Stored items
★ ★ ★
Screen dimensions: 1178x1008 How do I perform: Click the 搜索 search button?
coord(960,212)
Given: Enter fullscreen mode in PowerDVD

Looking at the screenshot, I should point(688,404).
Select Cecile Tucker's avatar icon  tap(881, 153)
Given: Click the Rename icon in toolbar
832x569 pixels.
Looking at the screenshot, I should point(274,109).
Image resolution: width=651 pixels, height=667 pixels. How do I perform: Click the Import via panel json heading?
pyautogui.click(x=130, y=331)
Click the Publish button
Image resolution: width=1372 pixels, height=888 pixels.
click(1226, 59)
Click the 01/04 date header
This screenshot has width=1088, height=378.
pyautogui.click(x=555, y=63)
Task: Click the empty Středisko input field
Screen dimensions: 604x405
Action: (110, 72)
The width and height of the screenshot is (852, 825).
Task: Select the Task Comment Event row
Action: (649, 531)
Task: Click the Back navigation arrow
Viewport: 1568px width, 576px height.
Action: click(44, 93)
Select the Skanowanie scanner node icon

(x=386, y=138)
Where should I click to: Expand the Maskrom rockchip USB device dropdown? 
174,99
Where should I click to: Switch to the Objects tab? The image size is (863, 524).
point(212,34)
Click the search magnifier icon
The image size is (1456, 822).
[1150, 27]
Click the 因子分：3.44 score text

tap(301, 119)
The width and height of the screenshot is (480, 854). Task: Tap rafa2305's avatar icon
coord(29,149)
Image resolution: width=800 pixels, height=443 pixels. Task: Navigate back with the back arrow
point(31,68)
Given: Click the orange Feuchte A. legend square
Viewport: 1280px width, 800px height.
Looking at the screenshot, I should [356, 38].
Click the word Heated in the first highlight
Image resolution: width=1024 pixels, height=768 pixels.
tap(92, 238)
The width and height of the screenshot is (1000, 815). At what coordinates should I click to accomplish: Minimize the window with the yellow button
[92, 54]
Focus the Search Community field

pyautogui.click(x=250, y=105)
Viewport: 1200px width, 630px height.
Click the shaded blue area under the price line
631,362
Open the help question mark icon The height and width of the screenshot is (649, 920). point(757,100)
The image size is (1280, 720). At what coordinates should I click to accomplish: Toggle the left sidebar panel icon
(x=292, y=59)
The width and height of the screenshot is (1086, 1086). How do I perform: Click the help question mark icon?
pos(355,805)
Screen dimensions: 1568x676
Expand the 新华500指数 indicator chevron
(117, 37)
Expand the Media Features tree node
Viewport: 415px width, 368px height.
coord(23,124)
★ ★ ★
◆ To do ◆
Return, with no change at all, every line in the entries above from the line containing "The width and height of the screenshot is (480, 854)." through the line containing "Given: Click the orange".

◆ Completed task ◆
The width and height of the screenshot is (480, 854). Task: Tap rafa2305's avatar icon
coord(29,149)
Image resolution: width=800 pixels, height=443 pixels. Task: Navigate back with the back arrow
point(31,68)
Given: Click the orange Feuchte A. legend square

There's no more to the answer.